■ УСЛОВИЕ ЗАДАНИЯ: Определите, согласуются ли с документом утверждения: (а) Рудник считает, что разъяснениями можно решить все вопросы; (б) по словам Рудника, право выдавать собственные дипломы должны получить все вузы; (в) Рудник не приписывает себе авторство идеи автономии. Для каждого ответьте «да» или «нет» и приведите решающие слова документа точной цитатой.

■ ДОКУМЕНТ:
########################################

Колосова Н.М. На примере принятия закона об образовании… Не кажется ли Вам, что одной из важнейших задач мониторинга должна являться разъяснительная работа, предшествующая принятию законов, которые касаются большинства граждан, которые буквально жизненно входят в каждую семью? У нас, к сожалению, это еще не принято. И вообще, когда народ выпадает из законодательного процесса, результаты получаются такие, какие мы имели на типичном примере закона № 122.
Рудник Б.Л. Безусловно, разъяснять надо, тут вопроса нет. Мы должны прекрасно понимать: сколько ни разъясняй, но любой закон регулирует отношения между людьми. И есть реальные интересы. Вы понимаете меня. Сколько ни разъясняй, я прекрасно понимаю свой интерес: закон мне вредит. Это же всегда. Но политика — это баланс интересов.
Да, разъяснять, конечно, надо. Но не надо думать, что разъяснениями мы все вопросы решим. Много у меня примеров, когда мы разъясняем, договариваемся, говорим, но реальные интересы возникают…
Из зала. У меня вопрос такого рода. А для чего нужна автономия? Вы говорите, что именно идея автономии, принцип автономии образования высшей школы как составной части народного образования является доминирующей идеей, которой вы руководствуетесь.
Рудник Б.Л. Во-первых, я не говорю, что я руководствуюсь. Я говорю, что в качестве одной из таких… не много должно быть таких фундаментальных идей, которые будут заложены в новую концепцию.
Из зала. Это одна из фундаментальных идей. Смысл в чем, для чего?
Рудник Б.Л. Я не могу себе присвоить авторство этой идеи. Уже три семинара у нас прошло. Эта идея действительно многими разделяется, что в новой концепции, в новом законе это должно быть отражено.
Как понимается автономия? Ведущие вузы (не все вузы) должны получить право выдавать собственные дипломы, формировать свои советы и так далее. Некоторые вопросы, которые сегодня регулируются централизованно, нужно решать самим. Вот как это понимают наши коллеги. Итог я не могу присвоить себе.
Наумов Е.А., директор Государственного центра правовой и экономической экспертизы ФГУ "РНКЦЭ Роснауки".
Реплику можно?
Бурбулис Г.Э. Да, конечно.

########################################

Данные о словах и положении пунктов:
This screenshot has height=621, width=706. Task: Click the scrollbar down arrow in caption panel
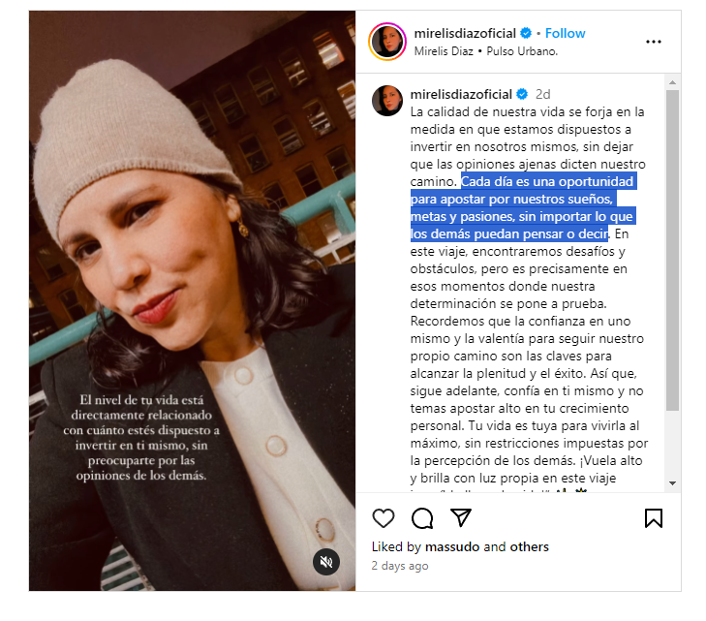click(x=672, y=483)
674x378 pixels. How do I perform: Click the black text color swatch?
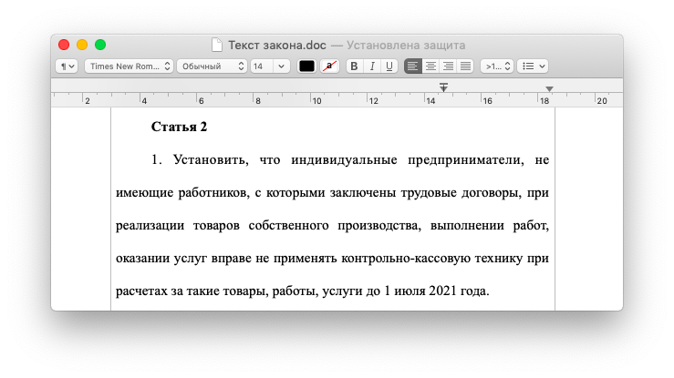point(306,66)
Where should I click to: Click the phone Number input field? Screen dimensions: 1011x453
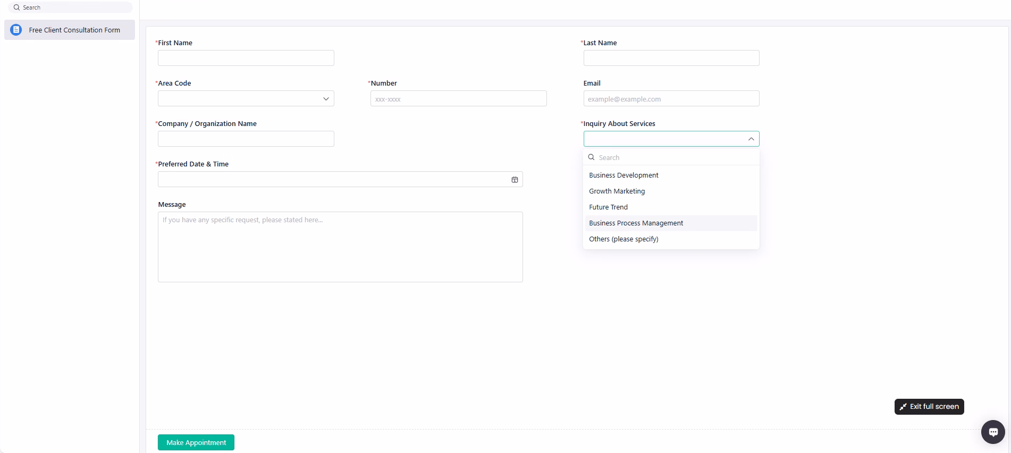458,99
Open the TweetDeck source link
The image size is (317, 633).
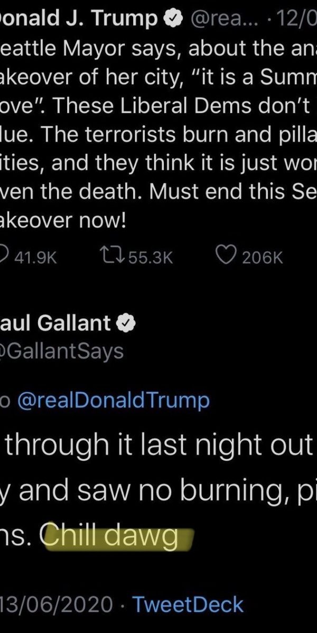click(x=188, y=604)
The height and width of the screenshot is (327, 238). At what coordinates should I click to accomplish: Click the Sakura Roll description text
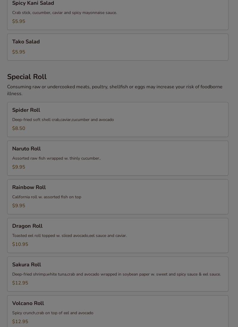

########################################

■ РЕЗУЛЬТАТ УПРАЖНЕНИЯ:
(а) Нет: «Но не надо думать, что разъяснениями мы все вопросы решим.»
(б) Нет: «Ведущие вузы (не все вузы) должны получить право выдавать собственные дипломы»
(в) Да: «Я не могу себе присвоить авторство этой идеи.»